Two noncritical bugs of pg_waldump

Started by Kyotaro Horiguchiabout 4 years ago9 messageshackers
Jump to latest
#1Kyotaro Horiguchi
horikyota.ntt@gmail.com

Hello.

pg_waldump complains at the end in any case. I noticed that the LSN
it shows in the finish message is incorrect. (I faintly thought that
I posted about this but I didn't find it..)

pg_waldump: fatal: error in WAL record at 0/15073F8: invalid record length at 0/1507470: wanted 24, got 0

xlogreader found the error at the record begins at 1507470, but
pg_waldump tells that error happens at 15073F8, which is actually the
beginning of the last sound record.

If I give an empty file to the tool it complains as the follows.

pg_waldump: fatal: could not read file "hoge": No such file or directory

No, the file exists. The cause is it reads uninitialized errno to
detect errors from the system call. read(2) is defined to set errno
always when it returns -1 and doesn't otherwise. Thus it seems to me
that it is better to check that the return value is less than zero
than to clear errno before the call to read().

regards.

--
Kyotaro Horiguchi
NTT Open Source Software Center

Attachments:

0001-Fix-errornious-messages-of-pg_waldump.patchtext/x-patch; charset=us-asciiDownload+6-10
#2Nathan Bossart
nathandbossart@gmail.com
In reply to: Kyotaro Horiguchi (#1)
Re: Two noncritical bugs of pg_waldump

On Thu, Jan 27, 2022 at 10:07:38AM +0900, Kyotaro Horiguchi wrote:

pg_waldump complains at the end in any case. I noticed that the LSN
it shows in the finish message is incorrect. (I faintly thought that
I posted about this but I didn't find it..)

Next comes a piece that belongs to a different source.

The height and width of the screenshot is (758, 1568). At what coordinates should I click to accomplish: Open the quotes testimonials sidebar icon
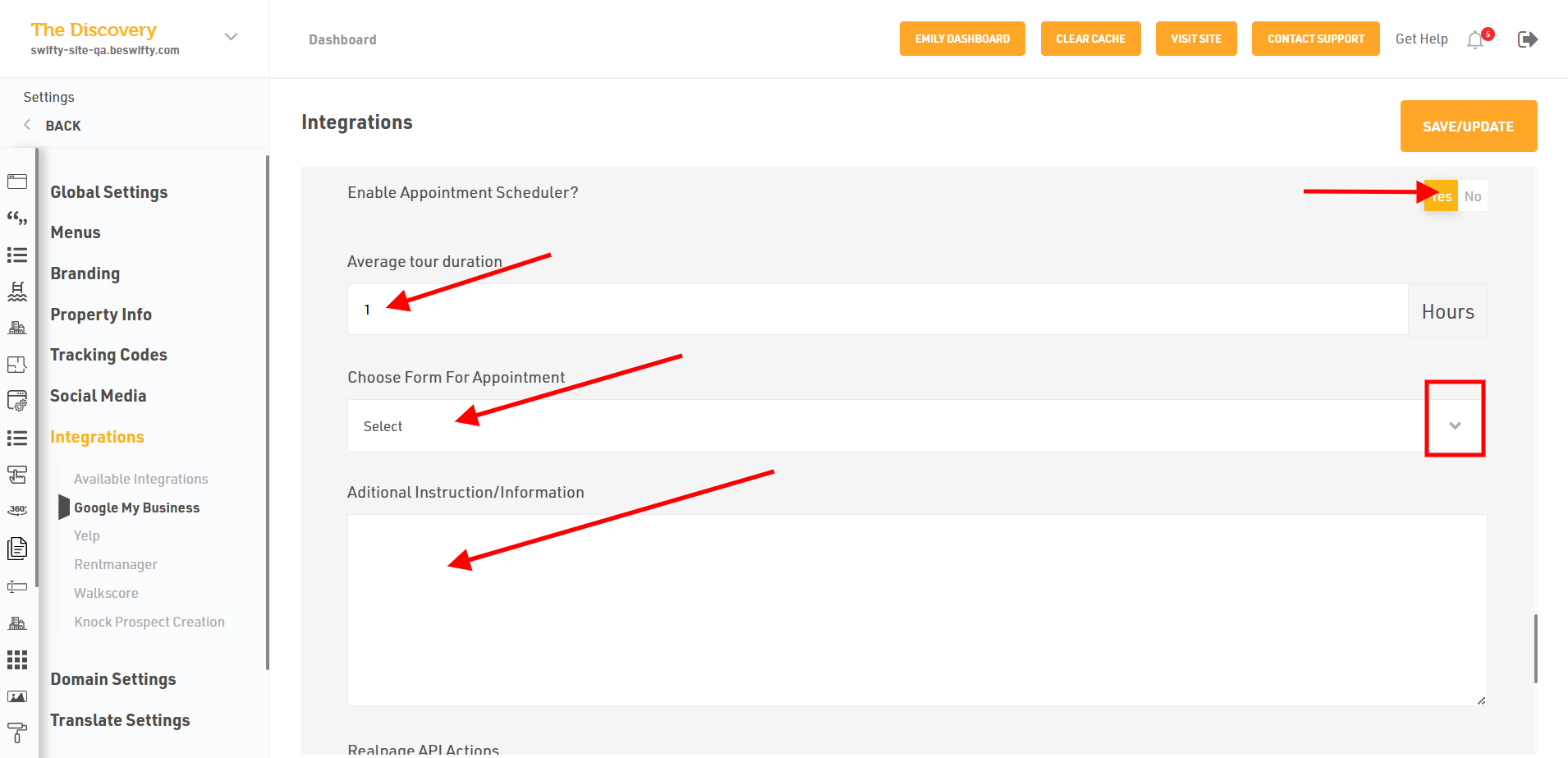(17, 218)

Is this thread [0]/messages/by-id/2B4510B2-3D70-4990-BFE3-0FE64041C08A@amazon.com what you are remembering?

[0]: /messages/by-id/2B4510B2-3D70-4990-BFE3-0FE64041C08A@amazon.com

--
Nathan Bossart
Amazon Web Services: https://aws.amazon.com/

#3Kyotaro Horiguchi
horikyota.ntt@gmail.com
In reply to: Nathan Bossart (#2)
Re: Two noncritical bugs of pg_waldump

At Wed, 26 Jan 2022 17:25:14 -0800, Nathan Bossart <nathandbossart@gmail.com> wrote in

On Thu, Jan 27, 2022 at 10:07:38AM +0900, Kyotaro Horiguchi wrote:

pg_waldump complains at the end in any case. I noticed that the LSN
it shows in the finish message is incorrect. (I faintly thought that
I posted about this but I didn't find it..)

Is this thread [0] what you are remembering?

[0] /messages/by-id/2B4510B2-3D70-4990-BFE3-0FE64041C08A@amazon.com

Maybe exactly. I rememberd the discussion.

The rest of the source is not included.